Do you mind pissing people off by sticking your head above the parapet? I’m guessing you quite liked being written off as “leftwing commie scum” with “fake intelligence” by Fox News?
It’s great to piss off Fox News as they become ever more absurd. Generally? I don’t care. Well, it’s not total zen indifference. I’d be upset if I thought I’d pissed off somebody that I admired or respected. I try and have a relationship with a voice inside myself. I’m always checking in. There’s a voice that I have to frequently regulate ’cause I’m obviously still capable of being self- interested, self-aggrandising, conceited, vain, arrogant. When that guy has taken over the reins then I don’t really have much of a defence.

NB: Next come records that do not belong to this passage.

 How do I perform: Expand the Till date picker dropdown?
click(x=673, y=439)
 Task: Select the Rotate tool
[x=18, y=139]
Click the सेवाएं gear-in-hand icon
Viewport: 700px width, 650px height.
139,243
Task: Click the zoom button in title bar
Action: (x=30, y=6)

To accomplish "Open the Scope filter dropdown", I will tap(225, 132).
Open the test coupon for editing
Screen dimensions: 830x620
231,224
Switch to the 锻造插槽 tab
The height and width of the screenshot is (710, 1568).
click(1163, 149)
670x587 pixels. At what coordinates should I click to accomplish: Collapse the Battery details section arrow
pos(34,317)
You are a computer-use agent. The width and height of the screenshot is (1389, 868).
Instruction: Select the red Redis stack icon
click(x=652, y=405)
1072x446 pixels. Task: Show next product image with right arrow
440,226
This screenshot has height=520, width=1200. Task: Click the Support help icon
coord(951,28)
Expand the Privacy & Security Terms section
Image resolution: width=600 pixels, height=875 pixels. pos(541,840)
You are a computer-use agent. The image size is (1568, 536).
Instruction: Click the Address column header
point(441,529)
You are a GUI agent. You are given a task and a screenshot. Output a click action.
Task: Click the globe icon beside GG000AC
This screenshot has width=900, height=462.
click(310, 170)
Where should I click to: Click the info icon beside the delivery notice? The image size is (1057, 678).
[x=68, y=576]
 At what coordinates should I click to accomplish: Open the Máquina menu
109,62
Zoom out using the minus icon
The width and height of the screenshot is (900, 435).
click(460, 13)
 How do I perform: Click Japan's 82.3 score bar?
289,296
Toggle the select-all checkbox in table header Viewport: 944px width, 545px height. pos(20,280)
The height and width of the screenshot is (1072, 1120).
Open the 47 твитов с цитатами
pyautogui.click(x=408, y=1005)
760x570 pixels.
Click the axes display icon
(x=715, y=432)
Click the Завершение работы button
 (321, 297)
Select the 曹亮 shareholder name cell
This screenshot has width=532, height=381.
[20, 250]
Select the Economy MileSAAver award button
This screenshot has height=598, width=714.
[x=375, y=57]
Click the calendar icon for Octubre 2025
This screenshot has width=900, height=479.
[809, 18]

Did you have to regulate that voice when you recently supported Focus E15, the young single mothers who were fighting to save their homes on the Carpenter estate in Stratford?
Absolutely. I had to ask myself why I was involved. Do I like to present myself on some level as a messianic, heroic figure? Yes, I do a bit. OK, fair enough. Am I using this in a way that is positive and that I can back up? Yes. Yes I can. All right, well carry on then. Whenever I’ve spoken to people who are devotional about my egotism, they’ve told me to use it for God. The answer isn’t get rid of the ego. Just do something that’s worthwhile rather than using it to get bigger houses and sparklier trousers.

Do you like yourself more since finding God and activism?
Yeah. Much more. I can be funny and nice. I have lower impulses too. I accept them. Hello jealousy; welcome to lust, it’s you again. I’ve just come from a meeting for drug addicts and the thing is to stay present. Done in an orthodox manner, it would require the end of craving, desire, attachment. How is that possible, with those buttons being constantly pressed, with those frequencies constantly stimulated? So we’ve got to go easy on ourselves and accept we make mistakes.

As you head for 40, you sound more at peace with yourself, but are you scared of the future?
No. I pray, I meditate, I believe in God. A few times a day I pull back and think, “This planet is in infinite space. It doesn’t really matter if Earth implodes.”